Soon after the central bank increased its monetary stimulus by a bigger than anticipated 150 billion pounds ($195 billion), the government extended its salary support program through March, a move welcomed by employers and employees in firms that have had to close as a result of the heightened restrictions and face depressed demand when they are allowed to reopen.
Later, Prime Minister Boris Johnson offered a slew of bleak virus-related statistics to explain the need for the new tighter measures. His point was clear: the financial support is there — follow the rules.
“I know many of you are anxious, weary and quite frankly fed up with the very mention of this virus,'' Johnson said at a news conference.
The extension of the furlough program, which sees the government pay 80% of the wages of people retained by firms, up to 2,500 pounds a month, comes on the day that England is back in lockdown and the other U.K. nations — Scotland, Wales and Northern Ireland — live under heightened restrictions.

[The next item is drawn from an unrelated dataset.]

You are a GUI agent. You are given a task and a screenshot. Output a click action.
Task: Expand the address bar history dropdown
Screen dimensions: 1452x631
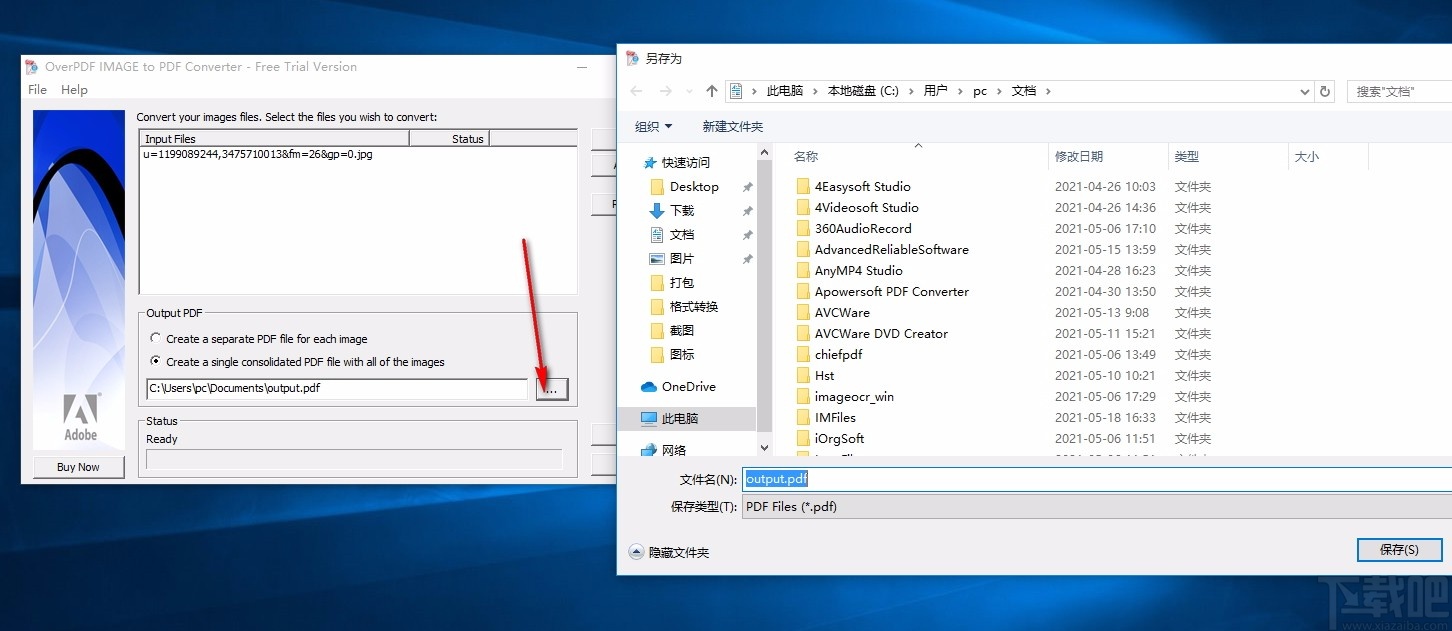1303,90
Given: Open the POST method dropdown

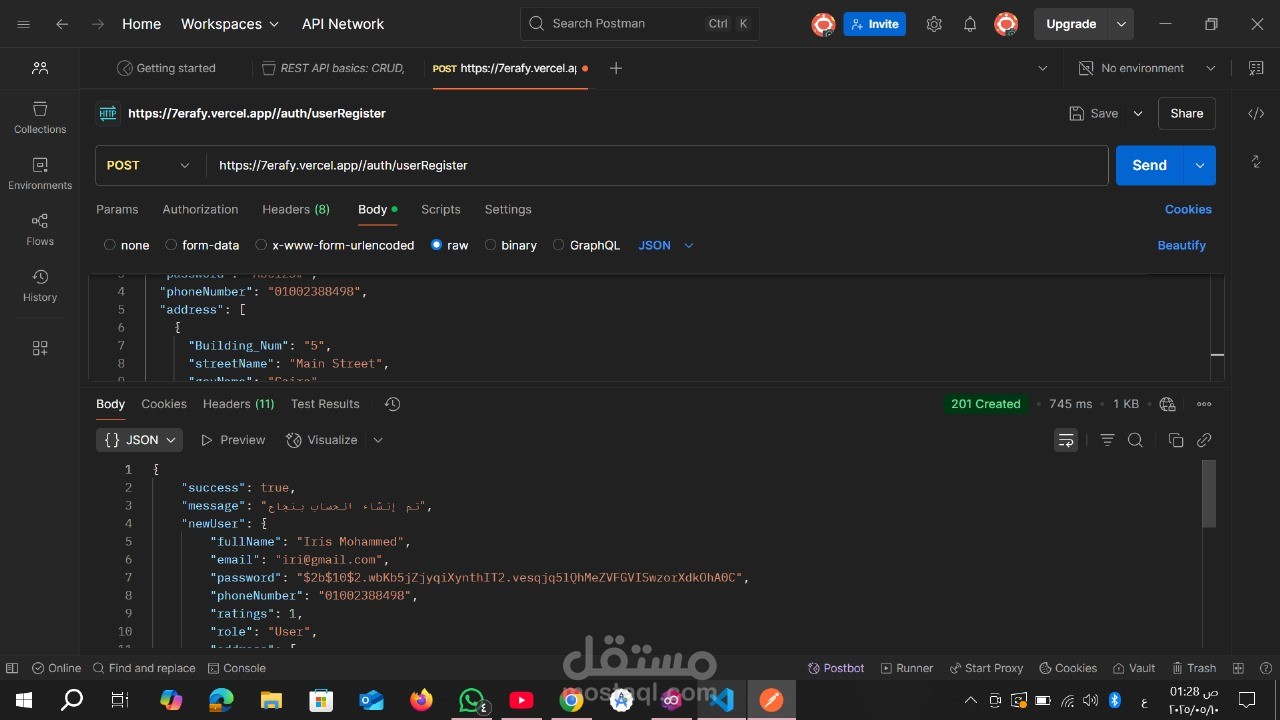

Like others in Europe, the U.K. has seen a sharp spike in new coronavirus infections recently. Johnson said the average daily number of new cases was now 22,398 against 9,716 a month ago. That's led to big increases in the number of people needing hospitalization, and in those dying. On Wednesday, the U.K. recorded another 492 virus-related deaths, the highest daily number since May, taking the overall death toll to 47,742, Europe's highest.
The Job Retention Scheme, which was introduced alongside the national lockdown in March and helped keep a lid on unemployment, was due to expire at the end of October and to be replaced by a less generous program. However, it was reinstated on Saturday when the government abruptly announced another lockdown for England to last until Dec. 2.
The lockdown will see millions of workers going idle once again as it requires all non-essential venues such as pubs, restaurants, and stores selling items like books, clothing and sneakers, to close. Support for self-employed workers was also made more generous.
“It’s clear the economic effects are much longer lasting for businesses than the duration of any restrictions, which is why we have decided to go further with our support," Sunak told lawmakers.
The extension was welcomed as it relieves the pressure on firms in what would traditionally be the busiest time of the year — the run-up to Christmas.
“Hospitality is facing a tough winter, so this enhanced support is crucial and will safeguard jobs and help businesses to plan for more certain future,” said Kate Nicholls, CEO of the U.K. Hospitality lobby group.
The Bank of England estimates that the number of people on furlough will more than double in November to 5.5 million. At the height of the program, around 9 million workers, or around a third of the workforce, were on furlough.
The government had for months balked at calls for an extension, arguing it wasn't its role to support every job forever. It was no doubt also concerned about the program's cost, at over 40 billion pounds already.
While welcoming the move, the main opposition Labour Party said the delay in doing so generated uncertainty and prompted some firms to dismiss staff in recent weeks. The government said the scheme could be backdated so anyone on payroll on Sept. 23 but then made redundant can be re-employed.
“This cycle of bluster, denial and then running to catch up is costing jobs and causing chaos,” said Labour's economy spokeswoman, Anneliese Dodds.
Though the furlough program prevented mass unemployment, the jobless rate has edged up from a four-decade low of 3.8% to 4.5% during the pandemic. On Thursday, supermarket chain Sainsbury’s said it will shed around 3,500 jobs as part of plans to permanently close its meat, fish and deli counters, as well as some of its Argos standalone stores.
The extension came as the Bank of England warned that the British economy will contract a further 2% in the fourth quarter and faces an “unusually uncertain” outlook. However, it laid out the hope that a recession — widely defined as two straight quarters of contraction — may be avoided.
Its nine-member policymaking panel increased the bank's bond-buying program to ensure banks carry on lending. The stimulus was bigger than the 100 billion pounds anticipated in financial markets. The Monetary Policy Committee also unanimously kept the bank’s main interest rate at the record low of 0.1%.
“We believe there is value in acting quickly and strongly to support the economy and avoid the risks of any short-term disruption,” Bank Governor Andrew Bailey said.
Danica Kirka contributed to this report.